[Collection entries]
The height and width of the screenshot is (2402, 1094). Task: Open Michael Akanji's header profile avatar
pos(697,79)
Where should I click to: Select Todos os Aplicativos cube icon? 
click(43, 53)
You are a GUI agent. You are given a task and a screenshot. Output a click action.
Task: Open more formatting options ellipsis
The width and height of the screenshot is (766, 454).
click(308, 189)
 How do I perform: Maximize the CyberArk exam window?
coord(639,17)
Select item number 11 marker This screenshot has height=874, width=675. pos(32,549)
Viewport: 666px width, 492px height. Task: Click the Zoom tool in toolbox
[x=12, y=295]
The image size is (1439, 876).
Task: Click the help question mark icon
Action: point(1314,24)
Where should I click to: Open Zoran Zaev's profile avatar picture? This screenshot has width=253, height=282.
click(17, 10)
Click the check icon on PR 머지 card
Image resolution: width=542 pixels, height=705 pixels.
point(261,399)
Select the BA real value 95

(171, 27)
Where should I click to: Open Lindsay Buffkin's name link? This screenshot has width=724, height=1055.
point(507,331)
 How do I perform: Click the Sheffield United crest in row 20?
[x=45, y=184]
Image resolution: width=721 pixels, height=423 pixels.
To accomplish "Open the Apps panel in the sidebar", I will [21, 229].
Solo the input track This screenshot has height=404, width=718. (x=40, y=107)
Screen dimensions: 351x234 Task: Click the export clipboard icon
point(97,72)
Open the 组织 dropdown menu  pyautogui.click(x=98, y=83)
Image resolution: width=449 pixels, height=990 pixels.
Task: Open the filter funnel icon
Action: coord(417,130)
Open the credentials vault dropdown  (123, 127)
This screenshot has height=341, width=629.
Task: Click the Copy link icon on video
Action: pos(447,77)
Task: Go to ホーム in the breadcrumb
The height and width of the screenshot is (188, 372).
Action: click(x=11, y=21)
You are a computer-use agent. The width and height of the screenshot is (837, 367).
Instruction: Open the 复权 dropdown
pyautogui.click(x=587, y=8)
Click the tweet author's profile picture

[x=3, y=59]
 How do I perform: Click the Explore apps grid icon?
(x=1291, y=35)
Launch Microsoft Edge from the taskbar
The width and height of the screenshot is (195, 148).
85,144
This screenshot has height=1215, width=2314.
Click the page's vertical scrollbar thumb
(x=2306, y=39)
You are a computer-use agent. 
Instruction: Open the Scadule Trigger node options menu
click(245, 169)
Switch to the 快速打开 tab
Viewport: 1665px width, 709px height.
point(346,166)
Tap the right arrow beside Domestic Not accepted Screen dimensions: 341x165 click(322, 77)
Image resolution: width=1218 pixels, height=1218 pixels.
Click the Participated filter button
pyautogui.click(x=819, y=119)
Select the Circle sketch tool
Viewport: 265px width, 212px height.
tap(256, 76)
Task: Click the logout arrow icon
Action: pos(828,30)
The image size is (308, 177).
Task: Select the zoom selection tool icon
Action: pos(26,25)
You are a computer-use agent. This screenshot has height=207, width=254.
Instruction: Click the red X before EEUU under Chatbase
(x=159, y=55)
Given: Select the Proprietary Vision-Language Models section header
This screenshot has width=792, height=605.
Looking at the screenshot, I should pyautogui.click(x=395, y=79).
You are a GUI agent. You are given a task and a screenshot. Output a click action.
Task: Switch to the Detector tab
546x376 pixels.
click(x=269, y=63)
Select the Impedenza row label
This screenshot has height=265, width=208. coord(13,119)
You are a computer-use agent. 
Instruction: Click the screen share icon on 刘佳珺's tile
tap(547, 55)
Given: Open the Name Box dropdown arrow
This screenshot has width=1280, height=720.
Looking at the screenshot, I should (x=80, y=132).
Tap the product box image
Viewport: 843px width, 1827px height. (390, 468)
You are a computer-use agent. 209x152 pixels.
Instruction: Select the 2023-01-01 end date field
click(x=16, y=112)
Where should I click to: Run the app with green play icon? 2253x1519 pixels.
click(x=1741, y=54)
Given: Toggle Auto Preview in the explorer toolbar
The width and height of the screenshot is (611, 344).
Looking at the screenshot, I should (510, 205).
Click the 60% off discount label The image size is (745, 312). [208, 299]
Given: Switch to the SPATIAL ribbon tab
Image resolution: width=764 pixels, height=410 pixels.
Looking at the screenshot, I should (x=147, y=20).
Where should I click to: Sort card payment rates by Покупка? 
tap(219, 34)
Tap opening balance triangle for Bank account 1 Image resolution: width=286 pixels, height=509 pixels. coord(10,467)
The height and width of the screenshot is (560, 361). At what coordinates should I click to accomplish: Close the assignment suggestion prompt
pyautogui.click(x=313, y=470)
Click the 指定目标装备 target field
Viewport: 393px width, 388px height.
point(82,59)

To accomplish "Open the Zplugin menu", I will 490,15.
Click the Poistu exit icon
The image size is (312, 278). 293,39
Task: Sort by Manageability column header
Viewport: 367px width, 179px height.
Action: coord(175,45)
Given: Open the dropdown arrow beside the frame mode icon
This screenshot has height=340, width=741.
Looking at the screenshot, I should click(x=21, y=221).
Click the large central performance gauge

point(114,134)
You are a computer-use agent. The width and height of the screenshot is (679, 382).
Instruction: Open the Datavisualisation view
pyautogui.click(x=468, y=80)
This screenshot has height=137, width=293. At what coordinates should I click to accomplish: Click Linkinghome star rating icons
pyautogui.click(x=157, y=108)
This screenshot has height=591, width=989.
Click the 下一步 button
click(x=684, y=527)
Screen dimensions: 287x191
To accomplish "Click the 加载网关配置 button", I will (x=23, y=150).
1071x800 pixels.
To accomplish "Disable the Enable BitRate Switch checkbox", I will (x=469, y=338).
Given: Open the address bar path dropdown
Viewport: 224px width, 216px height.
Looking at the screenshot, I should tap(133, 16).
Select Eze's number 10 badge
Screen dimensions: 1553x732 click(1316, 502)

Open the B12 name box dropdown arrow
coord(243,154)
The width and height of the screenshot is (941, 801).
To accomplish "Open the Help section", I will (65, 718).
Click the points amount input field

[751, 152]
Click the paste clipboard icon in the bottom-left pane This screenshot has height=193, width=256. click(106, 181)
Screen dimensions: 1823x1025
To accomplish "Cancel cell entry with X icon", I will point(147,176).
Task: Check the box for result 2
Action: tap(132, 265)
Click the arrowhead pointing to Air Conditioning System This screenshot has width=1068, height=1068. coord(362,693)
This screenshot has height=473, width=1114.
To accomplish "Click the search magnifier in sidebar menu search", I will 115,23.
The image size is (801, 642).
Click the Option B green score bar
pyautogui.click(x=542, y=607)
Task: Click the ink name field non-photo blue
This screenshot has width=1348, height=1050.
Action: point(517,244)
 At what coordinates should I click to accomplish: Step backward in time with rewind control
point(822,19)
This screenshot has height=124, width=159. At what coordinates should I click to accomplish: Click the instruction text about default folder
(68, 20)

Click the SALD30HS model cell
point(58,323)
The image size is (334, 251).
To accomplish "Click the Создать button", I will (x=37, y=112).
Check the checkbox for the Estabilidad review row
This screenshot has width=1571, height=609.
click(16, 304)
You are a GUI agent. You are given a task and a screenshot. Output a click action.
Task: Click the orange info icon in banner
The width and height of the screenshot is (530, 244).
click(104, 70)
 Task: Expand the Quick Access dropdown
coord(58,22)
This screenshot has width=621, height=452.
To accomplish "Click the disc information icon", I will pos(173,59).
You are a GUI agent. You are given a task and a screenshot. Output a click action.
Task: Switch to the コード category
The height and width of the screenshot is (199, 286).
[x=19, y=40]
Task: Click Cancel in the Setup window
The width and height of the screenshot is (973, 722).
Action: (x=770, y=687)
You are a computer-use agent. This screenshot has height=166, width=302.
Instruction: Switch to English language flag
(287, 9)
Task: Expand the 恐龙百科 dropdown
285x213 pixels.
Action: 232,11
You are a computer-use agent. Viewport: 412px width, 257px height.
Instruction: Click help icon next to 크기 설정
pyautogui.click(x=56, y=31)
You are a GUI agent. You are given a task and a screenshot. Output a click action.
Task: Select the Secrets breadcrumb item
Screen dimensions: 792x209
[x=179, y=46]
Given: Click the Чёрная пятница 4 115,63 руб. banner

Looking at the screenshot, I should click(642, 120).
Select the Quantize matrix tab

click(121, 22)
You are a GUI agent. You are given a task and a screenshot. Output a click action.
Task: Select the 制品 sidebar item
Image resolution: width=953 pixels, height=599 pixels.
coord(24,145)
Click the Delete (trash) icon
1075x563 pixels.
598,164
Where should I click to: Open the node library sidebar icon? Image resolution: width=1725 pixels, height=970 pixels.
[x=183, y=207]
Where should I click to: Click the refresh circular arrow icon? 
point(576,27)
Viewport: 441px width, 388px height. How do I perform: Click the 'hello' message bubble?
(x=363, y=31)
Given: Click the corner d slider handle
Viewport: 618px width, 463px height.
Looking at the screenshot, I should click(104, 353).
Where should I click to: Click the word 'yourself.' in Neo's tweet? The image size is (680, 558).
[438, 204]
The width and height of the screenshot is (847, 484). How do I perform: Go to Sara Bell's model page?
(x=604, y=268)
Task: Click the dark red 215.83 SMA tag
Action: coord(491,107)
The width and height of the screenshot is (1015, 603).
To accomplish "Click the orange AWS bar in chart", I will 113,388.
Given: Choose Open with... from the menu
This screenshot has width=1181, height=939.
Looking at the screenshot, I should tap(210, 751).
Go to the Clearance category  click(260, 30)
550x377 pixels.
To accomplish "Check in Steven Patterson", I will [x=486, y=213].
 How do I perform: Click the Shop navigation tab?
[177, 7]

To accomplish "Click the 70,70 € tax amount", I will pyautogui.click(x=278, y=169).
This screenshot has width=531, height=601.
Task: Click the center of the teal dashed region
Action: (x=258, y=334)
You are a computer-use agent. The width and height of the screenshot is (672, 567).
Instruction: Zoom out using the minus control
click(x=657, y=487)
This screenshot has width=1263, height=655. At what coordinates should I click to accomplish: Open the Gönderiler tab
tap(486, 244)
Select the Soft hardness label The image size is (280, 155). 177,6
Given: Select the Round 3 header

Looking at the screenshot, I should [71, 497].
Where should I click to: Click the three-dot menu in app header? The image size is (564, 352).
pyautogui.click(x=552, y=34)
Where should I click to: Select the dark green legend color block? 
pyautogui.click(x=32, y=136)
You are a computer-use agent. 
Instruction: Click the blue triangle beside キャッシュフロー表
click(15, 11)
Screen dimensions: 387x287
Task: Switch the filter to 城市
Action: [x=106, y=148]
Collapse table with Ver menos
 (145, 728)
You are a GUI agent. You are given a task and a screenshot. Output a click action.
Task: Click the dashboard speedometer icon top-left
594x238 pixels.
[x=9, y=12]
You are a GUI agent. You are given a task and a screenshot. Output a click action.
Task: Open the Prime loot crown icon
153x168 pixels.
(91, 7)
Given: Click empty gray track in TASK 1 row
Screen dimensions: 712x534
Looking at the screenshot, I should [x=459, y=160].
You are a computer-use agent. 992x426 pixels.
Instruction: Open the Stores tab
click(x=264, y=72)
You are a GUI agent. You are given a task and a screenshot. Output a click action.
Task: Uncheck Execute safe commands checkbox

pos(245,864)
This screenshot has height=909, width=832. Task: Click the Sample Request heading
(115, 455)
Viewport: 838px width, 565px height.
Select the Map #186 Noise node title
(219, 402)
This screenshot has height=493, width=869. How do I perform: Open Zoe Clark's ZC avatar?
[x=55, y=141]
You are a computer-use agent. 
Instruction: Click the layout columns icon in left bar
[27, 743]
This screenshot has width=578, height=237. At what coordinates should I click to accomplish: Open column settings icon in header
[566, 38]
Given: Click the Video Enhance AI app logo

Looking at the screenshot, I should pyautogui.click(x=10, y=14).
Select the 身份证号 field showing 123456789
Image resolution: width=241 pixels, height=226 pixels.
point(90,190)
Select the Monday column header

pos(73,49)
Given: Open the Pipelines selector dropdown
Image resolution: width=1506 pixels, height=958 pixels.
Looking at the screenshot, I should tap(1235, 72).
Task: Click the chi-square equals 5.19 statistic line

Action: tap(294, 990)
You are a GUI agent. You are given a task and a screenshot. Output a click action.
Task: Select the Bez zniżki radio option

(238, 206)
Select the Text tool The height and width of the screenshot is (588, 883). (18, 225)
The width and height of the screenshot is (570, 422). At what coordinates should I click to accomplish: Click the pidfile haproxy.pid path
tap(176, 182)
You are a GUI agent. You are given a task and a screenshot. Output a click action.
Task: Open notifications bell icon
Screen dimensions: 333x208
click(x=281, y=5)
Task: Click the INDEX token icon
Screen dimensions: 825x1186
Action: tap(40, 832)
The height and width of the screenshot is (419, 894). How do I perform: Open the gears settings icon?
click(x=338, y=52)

YOUR INSTRUCTIONS :: Please rewrite only the rows in the stretch from the line containing "This screenshot has height=137, width=293." through the line containing "Click the paste", changing "dropdown" to "drop-down" and leaving everything else unchanged.

WRITTEN REPLY ::
This screenshot has height=137, width=293. At what coordinates should I click to accomplish: Click Linkinghome star rating icons
pyautogui.click(x=157, y=108)
This screenshot has height=591, width=989.
Click the 下一步 button
click(x=684, y=527)
Screen dimensions: 287x191
To accomplish "Click the 加载网关配置 button", I will (x=23, y=150).
1071x800 pixels.
To accomplish "Disable the Enable BitRate Switch checkbox", I will (x=469, y=338).
Given: Open the address bar path drop-down
Viewport: 224px width, 216px height.
Looking at the screenshot, I should tap(133, 16).
Select Eze's number 10 badge
Screen dimensions: 1553x732 click(1316, 502)

Open the B12 name box drop-down arrow
coord(243,154)
The width and height of the screenshot is (941, 801).
To accomplish "Open the Help section", I will (65, 718).
Click the points amount input field

[751, 152]
Click the paste clipboard icon in the bottom-left pane This screenshot has height=193, width=256. click(106, 181)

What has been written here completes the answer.